Our analysis indicates that there is some risk that the level of savings estimated to result from this change in the budget year could be overstated because the implementation of the new licensing categories is assumed to occur by January 2006. It is possible that the regulatory and other administrative changes necessary to create new licensing categories and implement them could take longer than the period assumed by the administration.

In summary, we believe that both of these proposals have merit in concept, in that they would achieve significant state savings over time and prioritize the use of expensive state hospital treatment resources for patients who are ready and willing to accept treatment for their mental illness. However, at the time this analysis was prepared, the administration had released only narrative summaries of its proposals and had not yet released the proposed statutory language to implement either of these changes. The Legislature will not be in a position to fully understand and assess the proposals until the statutory language for them has been made available. For example, the language will enable the Legislature to clarify whether the savings are likely to be greater or less than the amounts assumed in the Governor's budget.

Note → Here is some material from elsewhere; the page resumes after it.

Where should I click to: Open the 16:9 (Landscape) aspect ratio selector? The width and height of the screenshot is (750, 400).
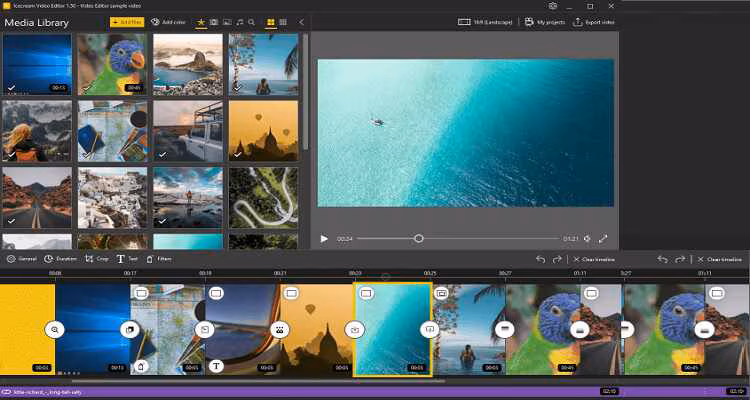tap(484, 21)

We are advised that the administration intends to send these proposals to legislative policy committees for their consideration. Given the important potential legal and policy ramifications of these proposed changes in the SVP statutes, we believe that it is a reasonable and appropriate approach. We would note, however, that should the Legislature decide to reject the administration's two SVP proposals, it would mean that the state hospital budget would be out of balance by $15.2 million from the General Fund.

Analyst's Recommendations

In general, we recommend approval of the administration's funding requests related to the state hospital population and the activation of the Coalinga hospital, including the shift of Proposition 99 revenues to achieve General Fund savings.

However, we withhold recommendation at this time on the two proposals for policy changes to reduce SVP program costs. While we believe that both proposals for achieving savings have merit in concept, our full analysis of them cannot be completed until the proposed statutory language to implement them is available for review by the Legislature.

State Operations Issues

Technical Budget Adjustments Warranted

Our analysis has identified a series of largely technical issues relating to state operations of the Department of Mental Health. A number of these matters warrant legislative action either at budget hearings or at the time of the May Revision.

In our review of various DMH budget requests, we identified a number of largely technical budgeting issues, some of which warrant consideration by the Legislature in the 2005-06 budget process. These issues relate to: (1) lease-payment debt service for the new Coalinga State Hospital, (2) a proposal to intensify staffing of certain hospital units at Napa and Metropolitan, (3) the way the state bills for prescription drugs under Medicaid, (4) the fiscal impact of the new Medicare drug benefit on the state hospital system, (5) the "Strategic Sourcing Initiative," (6) a study commissioned by the Legislature regarding how the state could obtain greater federal funds for the support of DMH programs, and (7) the caseload for the CONREP program.